Even if exception handling would generally be good, it's not unreasonable to regard as unacceptable an exception-handling paradigm that fails to provide a good means for handling problems that occur when cleaning up after other problems. That isn't to say that a framework couldn't be designed with an exception-handling paradigm that could ensure sensible behavior even in multiple-failure scenarios, but none of the top languages or frameworks can as yet do so.

For me the issue is very simple. Many programmers use exception handler inappropriately. More language resource is better. Be capable to handle exceptions is good. One example of bad use is a value that must be integer not be verified, or another input that may divide and not be checked for division of zero... exception handling may be an easy way to avoid more work and hard thinking, the programmer may want to do a dirty shortcut and apply an exception handling... The statement: "a professional code NEVER fails" might be illusory, if some of the issues processed by the algorithm are uncertain by its own nature. Perhaps in the unknown situations by nature is good come into play the exception handler. Good programming practices are a matter of debate.

A great use-case for exceptions is thus....

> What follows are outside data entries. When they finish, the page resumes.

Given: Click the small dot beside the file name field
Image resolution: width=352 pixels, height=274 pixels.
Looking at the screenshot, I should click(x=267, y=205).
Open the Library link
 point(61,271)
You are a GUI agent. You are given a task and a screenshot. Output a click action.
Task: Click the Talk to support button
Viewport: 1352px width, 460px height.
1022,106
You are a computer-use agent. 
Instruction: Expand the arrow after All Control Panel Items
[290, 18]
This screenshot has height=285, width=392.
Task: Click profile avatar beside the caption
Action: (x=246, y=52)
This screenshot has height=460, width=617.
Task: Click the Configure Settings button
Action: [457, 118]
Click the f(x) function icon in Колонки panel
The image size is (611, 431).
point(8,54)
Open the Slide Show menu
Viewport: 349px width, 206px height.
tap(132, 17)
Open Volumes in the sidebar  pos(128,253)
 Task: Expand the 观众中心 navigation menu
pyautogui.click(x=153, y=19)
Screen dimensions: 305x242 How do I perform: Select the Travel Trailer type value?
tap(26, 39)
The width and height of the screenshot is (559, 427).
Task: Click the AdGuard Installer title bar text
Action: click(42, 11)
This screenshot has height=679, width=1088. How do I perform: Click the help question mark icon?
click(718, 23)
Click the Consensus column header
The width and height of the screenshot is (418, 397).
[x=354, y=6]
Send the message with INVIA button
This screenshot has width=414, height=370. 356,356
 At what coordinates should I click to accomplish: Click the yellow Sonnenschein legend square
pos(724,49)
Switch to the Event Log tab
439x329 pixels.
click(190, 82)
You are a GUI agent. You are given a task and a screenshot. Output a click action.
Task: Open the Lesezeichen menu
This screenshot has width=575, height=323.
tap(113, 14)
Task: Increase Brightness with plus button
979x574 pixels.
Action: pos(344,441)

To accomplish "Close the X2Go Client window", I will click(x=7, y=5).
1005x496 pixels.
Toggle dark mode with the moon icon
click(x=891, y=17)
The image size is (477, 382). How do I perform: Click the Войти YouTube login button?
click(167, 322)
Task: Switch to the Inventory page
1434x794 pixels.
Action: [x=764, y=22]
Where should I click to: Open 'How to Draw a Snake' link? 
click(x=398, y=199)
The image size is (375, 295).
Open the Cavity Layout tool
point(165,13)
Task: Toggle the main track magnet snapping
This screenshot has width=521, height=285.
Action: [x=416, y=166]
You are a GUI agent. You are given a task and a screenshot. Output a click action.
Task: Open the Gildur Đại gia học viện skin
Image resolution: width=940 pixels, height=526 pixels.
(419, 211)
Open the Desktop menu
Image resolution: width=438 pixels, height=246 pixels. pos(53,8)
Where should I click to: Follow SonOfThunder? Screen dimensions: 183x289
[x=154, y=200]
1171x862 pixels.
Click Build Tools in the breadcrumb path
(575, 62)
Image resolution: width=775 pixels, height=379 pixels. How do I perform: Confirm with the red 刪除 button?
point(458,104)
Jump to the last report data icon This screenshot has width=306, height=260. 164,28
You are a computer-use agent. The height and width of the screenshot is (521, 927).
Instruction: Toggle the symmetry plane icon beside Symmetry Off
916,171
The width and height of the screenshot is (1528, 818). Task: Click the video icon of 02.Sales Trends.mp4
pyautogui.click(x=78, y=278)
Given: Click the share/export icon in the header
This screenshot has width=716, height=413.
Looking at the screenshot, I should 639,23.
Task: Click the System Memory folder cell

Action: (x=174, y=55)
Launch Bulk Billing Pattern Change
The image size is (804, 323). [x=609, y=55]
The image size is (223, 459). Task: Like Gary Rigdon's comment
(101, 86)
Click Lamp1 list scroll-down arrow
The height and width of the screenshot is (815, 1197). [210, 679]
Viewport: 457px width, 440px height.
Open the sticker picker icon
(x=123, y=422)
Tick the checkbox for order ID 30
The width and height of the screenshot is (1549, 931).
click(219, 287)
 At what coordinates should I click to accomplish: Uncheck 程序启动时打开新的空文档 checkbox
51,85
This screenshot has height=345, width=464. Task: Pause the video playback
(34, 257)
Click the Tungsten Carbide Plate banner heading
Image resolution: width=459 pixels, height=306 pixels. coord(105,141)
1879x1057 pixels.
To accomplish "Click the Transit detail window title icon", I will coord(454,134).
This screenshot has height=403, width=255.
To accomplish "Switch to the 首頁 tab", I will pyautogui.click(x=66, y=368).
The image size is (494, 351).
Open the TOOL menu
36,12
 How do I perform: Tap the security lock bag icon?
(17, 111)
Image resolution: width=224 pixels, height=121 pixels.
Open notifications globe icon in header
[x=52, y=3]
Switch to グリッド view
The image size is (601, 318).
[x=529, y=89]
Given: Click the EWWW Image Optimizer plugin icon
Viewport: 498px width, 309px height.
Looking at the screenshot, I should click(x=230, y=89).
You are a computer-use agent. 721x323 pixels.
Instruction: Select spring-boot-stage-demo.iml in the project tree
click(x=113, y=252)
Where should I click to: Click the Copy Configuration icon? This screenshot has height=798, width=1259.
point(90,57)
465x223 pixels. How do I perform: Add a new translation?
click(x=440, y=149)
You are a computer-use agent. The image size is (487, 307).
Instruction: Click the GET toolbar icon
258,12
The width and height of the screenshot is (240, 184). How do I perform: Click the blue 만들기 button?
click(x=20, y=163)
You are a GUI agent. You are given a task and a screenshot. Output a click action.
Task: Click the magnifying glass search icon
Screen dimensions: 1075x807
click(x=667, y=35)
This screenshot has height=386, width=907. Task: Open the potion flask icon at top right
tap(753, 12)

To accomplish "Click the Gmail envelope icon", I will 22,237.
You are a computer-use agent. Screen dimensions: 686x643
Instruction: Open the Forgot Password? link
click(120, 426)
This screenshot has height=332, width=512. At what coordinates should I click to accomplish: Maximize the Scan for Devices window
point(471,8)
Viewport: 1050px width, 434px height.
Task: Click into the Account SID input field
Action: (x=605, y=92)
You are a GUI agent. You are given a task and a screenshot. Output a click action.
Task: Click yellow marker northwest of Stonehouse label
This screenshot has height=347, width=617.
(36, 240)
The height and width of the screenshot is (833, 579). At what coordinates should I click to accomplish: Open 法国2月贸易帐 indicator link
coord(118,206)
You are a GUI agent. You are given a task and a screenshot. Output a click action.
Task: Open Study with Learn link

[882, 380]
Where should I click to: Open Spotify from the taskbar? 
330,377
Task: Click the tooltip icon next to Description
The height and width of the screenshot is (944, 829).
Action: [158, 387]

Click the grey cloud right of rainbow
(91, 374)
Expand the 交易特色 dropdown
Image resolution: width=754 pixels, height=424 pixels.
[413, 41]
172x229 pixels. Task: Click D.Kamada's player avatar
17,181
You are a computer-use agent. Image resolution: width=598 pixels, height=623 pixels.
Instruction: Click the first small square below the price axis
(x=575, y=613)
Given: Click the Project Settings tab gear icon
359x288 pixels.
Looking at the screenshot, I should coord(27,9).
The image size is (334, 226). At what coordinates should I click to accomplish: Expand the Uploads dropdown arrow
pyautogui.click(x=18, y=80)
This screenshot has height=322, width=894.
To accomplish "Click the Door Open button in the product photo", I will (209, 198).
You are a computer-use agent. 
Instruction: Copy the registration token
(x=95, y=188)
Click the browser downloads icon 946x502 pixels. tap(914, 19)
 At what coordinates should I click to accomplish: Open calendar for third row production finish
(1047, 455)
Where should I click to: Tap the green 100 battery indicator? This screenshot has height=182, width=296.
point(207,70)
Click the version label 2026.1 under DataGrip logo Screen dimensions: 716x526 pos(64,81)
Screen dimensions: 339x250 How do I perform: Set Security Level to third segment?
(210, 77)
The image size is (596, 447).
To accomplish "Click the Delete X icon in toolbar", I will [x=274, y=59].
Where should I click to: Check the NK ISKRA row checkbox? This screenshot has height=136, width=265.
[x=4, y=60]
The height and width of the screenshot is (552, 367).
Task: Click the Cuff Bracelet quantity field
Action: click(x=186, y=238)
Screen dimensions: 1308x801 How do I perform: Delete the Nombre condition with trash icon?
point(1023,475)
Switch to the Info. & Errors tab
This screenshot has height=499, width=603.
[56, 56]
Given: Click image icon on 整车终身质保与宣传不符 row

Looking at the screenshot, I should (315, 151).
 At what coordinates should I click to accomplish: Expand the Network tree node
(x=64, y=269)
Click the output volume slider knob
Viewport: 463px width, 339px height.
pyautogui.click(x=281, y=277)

Say you are on a project and every controller (around 20 different major ones) extends a single superclass controller with an action method. Then every controller does a bunch of stuff different from each other calling objects B, C, D in one case and F, G, D in another case. Exceptions come to the rescue here in many cases where there was tons of return code and EVERY controller was handling it differently. I whacked all that code, threw the proper exception from "D", caught it in the superclass controller action method and now all our controllers are consistent. Previously D was returning null for MULTIPLE different error cases that we want to tell the end-user about but couldn't and I didn't want to turn the StreamResponse into a nasty ErrorOrStreamResponse object (mixing a data structure with errors in my opinion is a bad smell and I see lots of code return a "Stream" or other type of entity with error info embedded in it(it should really be the function returns the success structure OR the error structure which I can do with exceptions vs. return codes)....though the C# way of multiple responses is something I might consider sometimes though in many cases, the exception can skip a whole lot of layers(layers that I don't need to clean up resources on either).

yes, we have to worry about each level and any resource cleanup/leaks but in general none of our controllers had any resources to clean up after.

thank god we had exceptions or I would have been in for a huge refactor and wasted too much time on something that should be a simple programming problem.

I havent read all of the other answers, so this ma yhave already been mentioned, but one criticism is that they cause programs to break in long chains, making it difficult to track down errors when debugging the code. For example, if Foo() calls Bar() which calls Wah() which calls ToString() then accidentily pushing the wrong data into ToString() ends up looking like an error in Foo(), an almost completely unrelated function.